- _Stated problem_:
Answer these questions using the passage on virtual lighting:
1. How many key roles does the passage say virtual lighting plays?
2. What do the color temperature and brightness adjustments in CLO 3D lighting align with?
3. What type of garment did the study examine under different lighting conditions?

Essentially, virtual lighting plays six key roles. First, it ensures that all subjects within a virtual space are clearly visible. Second, it enables color adjustments that influence the perceived color of an object. Third, it enhances three-dimensional perception, allowing 2D images to be perceived as a part of the virtual space. Fourth, it helps adjust the number, intensity, position, and diffusion of lights, which enhance the representation of texture. Fifth, it helps with various lighting combinations, which create specific atmospheres that reinforce intended visual effects. Finally, CLO 3D lighting helps with adjusting color temperature and brightness that align with users’ psychological states and biorhythms, making it applicable to virtual image marketing and user experience optimization. This study employed CLO 3D lighting settings to examine how the texture and fold of pleated pants changed under different lighting conditions.

- _Material_:
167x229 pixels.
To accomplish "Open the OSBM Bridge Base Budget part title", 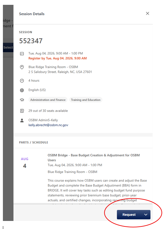I will point(93,157).
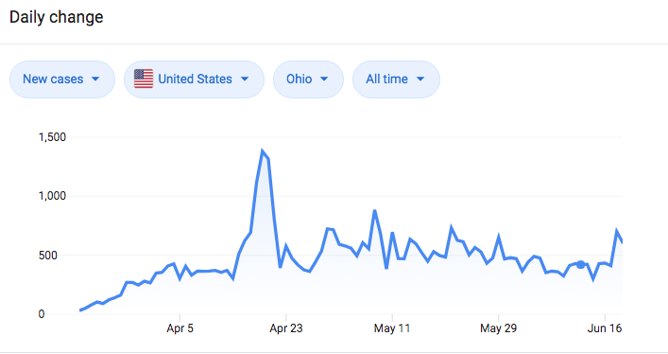
Task: Select the highlighted data point dot on chart
Action: tap(581, 265)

- _The response_:
1. Six.
2. Users' psychological states and biorhythms.
3. Pleated pants.